Objective: The aim of this study was to determine whether changes in cardiac Na+,K(+)-ATPase subunits and Na+/Ca2+ exchanger expression are regulated in aldosterone-salt hypertensive guinea pigs.
Methods: Guinea pigs (GP) were unilaterally nephrectomized and randomized into three groups (aldosterone-salt; control-salt; control). After 90 days of treatment, echocardiographic M-mode assessment and right carotid arterial catheterization were performed in vivo, and plasma hormones and electrolytes were measured. mRNA and protein levels were studied by Northern and Western blot analysis.
Results: Aldosterone-salt treatment induced, (1) arterial hypertension (+40%) and LV hypertrophy (+60%) without altering LV-fractional shortening, (2) an increase in plasma norepinephrine levels (+262%) and suppression of renin activity.

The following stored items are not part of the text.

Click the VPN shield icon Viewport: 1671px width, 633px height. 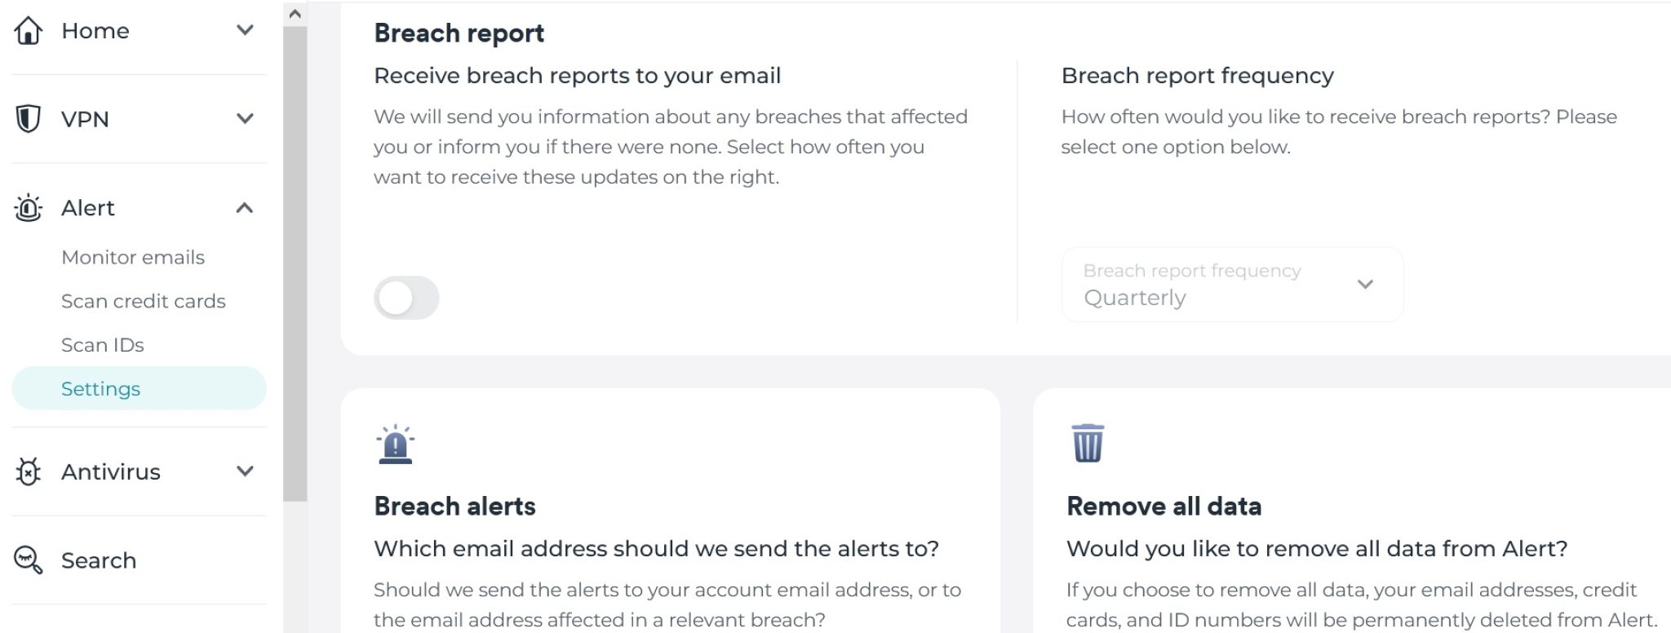[29, 119]
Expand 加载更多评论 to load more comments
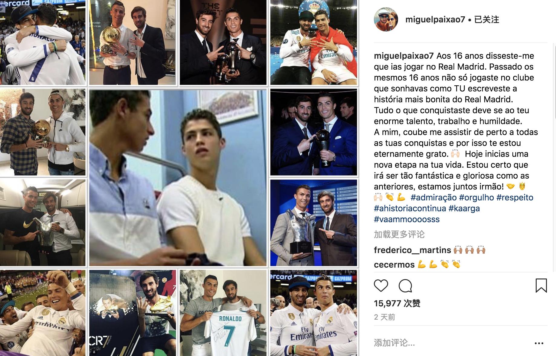 pyautogui.click(x=399, y=234)
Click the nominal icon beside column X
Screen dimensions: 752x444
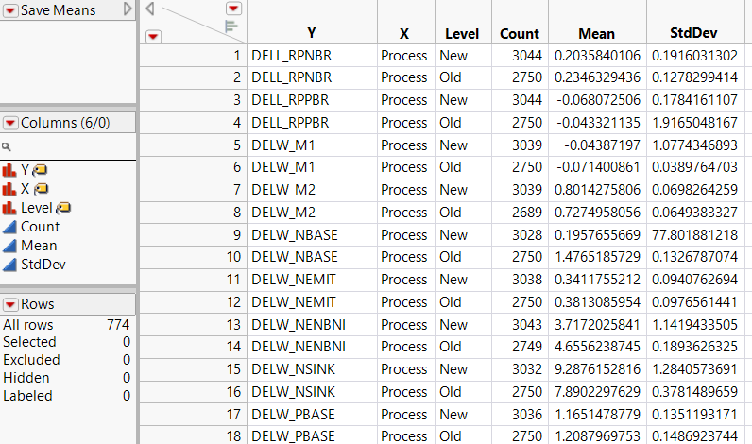click(x=10, y=189)
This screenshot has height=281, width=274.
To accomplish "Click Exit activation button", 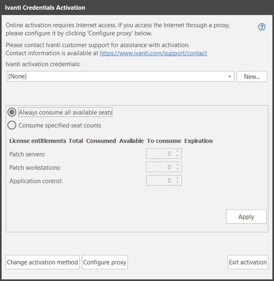I will pyautogui.click(x=248, y=262).
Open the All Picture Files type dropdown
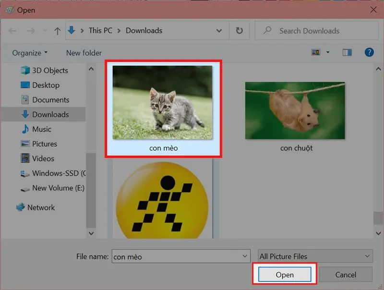384x290 pixels. point(315,256)
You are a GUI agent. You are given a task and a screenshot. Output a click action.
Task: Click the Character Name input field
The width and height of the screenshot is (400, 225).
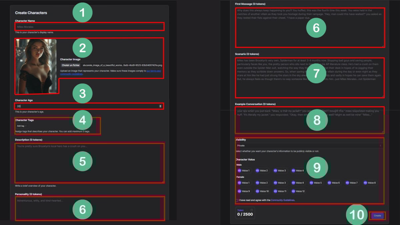(89, 27)
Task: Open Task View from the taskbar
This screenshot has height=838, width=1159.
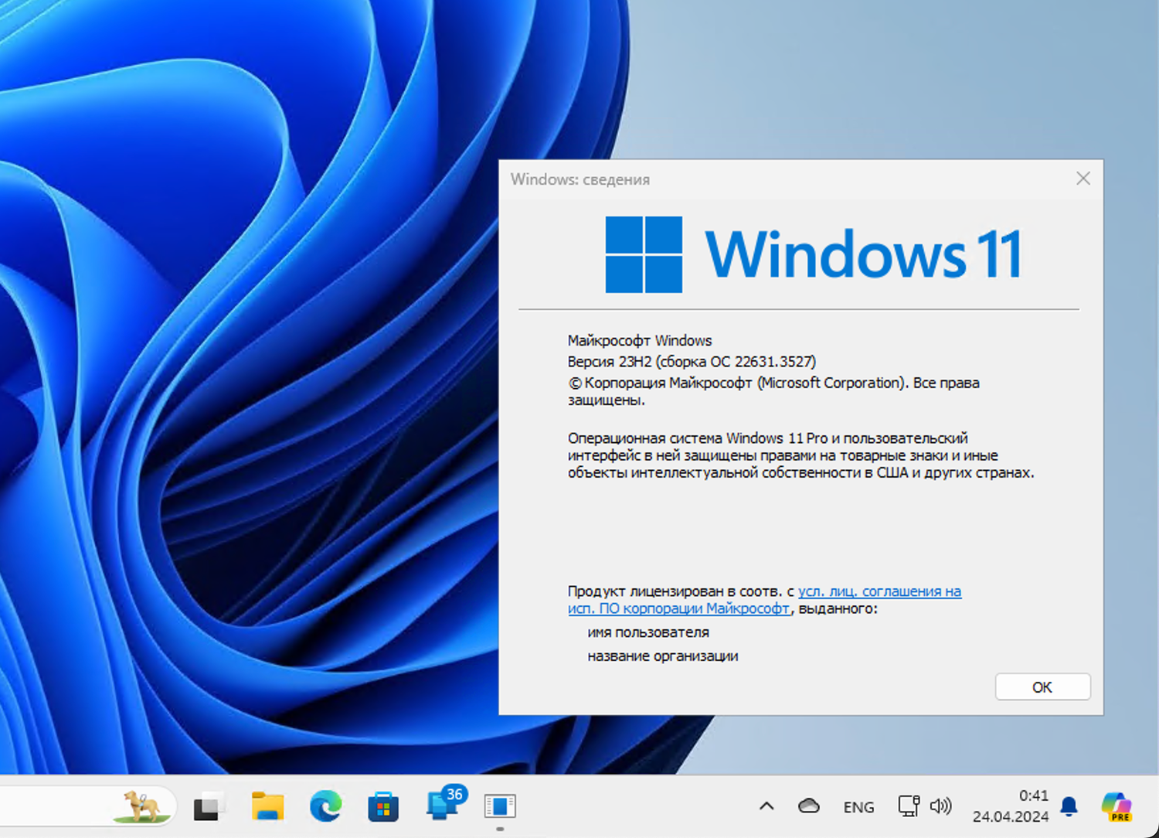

Northern blot analysis showed the presence of the mRNA encoding the three alpha isoforms and the beta 1 subunit of Na+,K(+)-ATPase in GP myocardium. In the aldosterone-salt group, levels of alpha 1 and beta 1 mRNAs were unchanged. alpha 2 mRNA was increased in both ventricles, whereas alpha 3 mRNA was increased in hypertrophied LV only. Furthermore, levels of the Na+/Ca2+ exchanger mRNA were decreased in both ventricles. At protein level, the two major transcripts (alpha 1 and alpha 2) were detected but alpha 3 isoform was not. Parallel changes in protein and mRNA accumulation of alpha 1 and alpha 2 isoforms were observed in hypertrophied LV.
Conclusion: These results show that alpha 1 and alpha 2 isoforms are expressed in GP heart and that they are independently regulated in aldosterone-salt hypertension. Like the alpha 1 isoform in renal tissue, alpha 2 isoform is the main target of aldosterone-salt. Reciprocal expression of the Na+/Ca2+ exchanger and Na+,K(+)-ATPase suggests an adaptational mechanism which maintains an appropriate sodium gradient and calcium concentration in hypertensive myocardium.